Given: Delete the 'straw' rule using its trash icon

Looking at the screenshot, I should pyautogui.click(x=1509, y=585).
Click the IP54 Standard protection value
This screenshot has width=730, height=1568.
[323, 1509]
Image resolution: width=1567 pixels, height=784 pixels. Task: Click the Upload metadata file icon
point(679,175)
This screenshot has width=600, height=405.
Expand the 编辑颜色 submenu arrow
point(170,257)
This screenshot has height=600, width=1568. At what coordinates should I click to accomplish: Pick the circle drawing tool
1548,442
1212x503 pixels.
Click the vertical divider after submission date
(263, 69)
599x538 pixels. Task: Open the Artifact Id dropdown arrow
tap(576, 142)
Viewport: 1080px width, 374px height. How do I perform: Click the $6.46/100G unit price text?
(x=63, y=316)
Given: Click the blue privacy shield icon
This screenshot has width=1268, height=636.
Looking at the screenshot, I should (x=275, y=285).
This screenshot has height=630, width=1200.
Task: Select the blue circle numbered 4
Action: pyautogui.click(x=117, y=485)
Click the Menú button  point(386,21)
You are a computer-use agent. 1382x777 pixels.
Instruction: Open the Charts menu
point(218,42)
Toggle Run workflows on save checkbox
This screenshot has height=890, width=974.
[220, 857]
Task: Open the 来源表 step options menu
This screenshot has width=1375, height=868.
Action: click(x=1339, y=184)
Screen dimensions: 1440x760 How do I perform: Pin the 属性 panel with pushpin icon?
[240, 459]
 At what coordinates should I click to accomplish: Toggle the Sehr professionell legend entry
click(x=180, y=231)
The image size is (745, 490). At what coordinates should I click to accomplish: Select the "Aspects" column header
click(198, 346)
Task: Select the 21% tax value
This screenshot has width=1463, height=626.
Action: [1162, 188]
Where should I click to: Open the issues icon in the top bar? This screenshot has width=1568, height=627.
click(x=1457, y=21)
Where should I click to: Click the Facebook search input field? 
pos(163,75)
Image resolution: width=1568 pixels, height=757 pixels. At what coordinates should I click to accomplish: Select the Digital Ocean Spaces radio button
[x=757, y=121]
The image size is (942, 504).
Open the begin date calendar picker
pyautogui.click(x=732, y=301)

* Job *
Reproduce every one of the records above verbatim, line for line, without altering any wording, numbers, or punctuation.

* Task result *
Given: Delete the 'straw' rule using its trash icon

Looking at the screenshot, I should pyautogui.click(x=1509, y=585).
Click the IP54 Standard protection value
This screenshot has width=730, height=1568.
[323, 1509]
Image resolution: width=1567 pixels, height=784 pixels. Task: Click the Upload metadata file icon
point(679,175)
This screenshot has width=600, height=405.
Expand the 编辑颜色 submenu arrow
point(170,257)
This screenshot has height=600, width=1568. At what coordinates should I click to accomplish: Pick the circle drawing tool
1548,442
1212x503 pixels.
Click the vertical divider after submission date
(263, 69)
599x538 pixels. Task: Open the Artifact Id dropdown arrow
tap(576, 142)
Viewport: 1080px width, 374px height. How do I perform: Click the $6.46/100G unit price text?
(x=63, y=316)
Given: Click the blue privacy shield icon
This screenshot has width=1268, height=636.
Looking at the screenshot, I should (x=275, y=285).
This screenshot has height=630, width=1200.
Task: Select the blue circle numbered 4
Action: pyautogui.click(x=117, y=485)
Click the Menú button  point(386,21)
You are a computer-use agent. 1382x777 pixels.
Instruction: Open the Charts menu
point(218,42)
Toggle Run workflows on save checkbox
This screenshot has height=890, width=974.
[220, 857]
Task: Open the 来源表 step options menu
This screenshot has width=1375, height=868.
Action: click(x=1339, y=184)
Screen dimensions: 1440x760 How do I perform: Pin the 属性 panel with pushpin icon?
[240, 459]
 At what coordinates should I click to accomplish: Toggle the Sehr professionell legend entry
click(x=180, y=231)
The image size is (745, 490). At what coordinates should I click to accomplish: Select the "Aspects" column header
click(198, 346)
Task: Select the 21% tax value
This screenshot has width=1463, height=626.
Action: [1162, 188]
Where should I click to: Open the issues icon in the top bar? This screenshot has width=1568, height=627.
click(x=1457, y=21)
Where should I click to: Click the Facebook search input field? 
pos(163,75)
Image resolution: width=1568 pixels, height=757 pixels. At what coordinates should I click to accomplish: Select the Digital Ocean Spaces radio button
[x=757, y=121]
The image size is (942, 504).
Open the begin date calendar picker
pyautogui.click(x=732, y=301)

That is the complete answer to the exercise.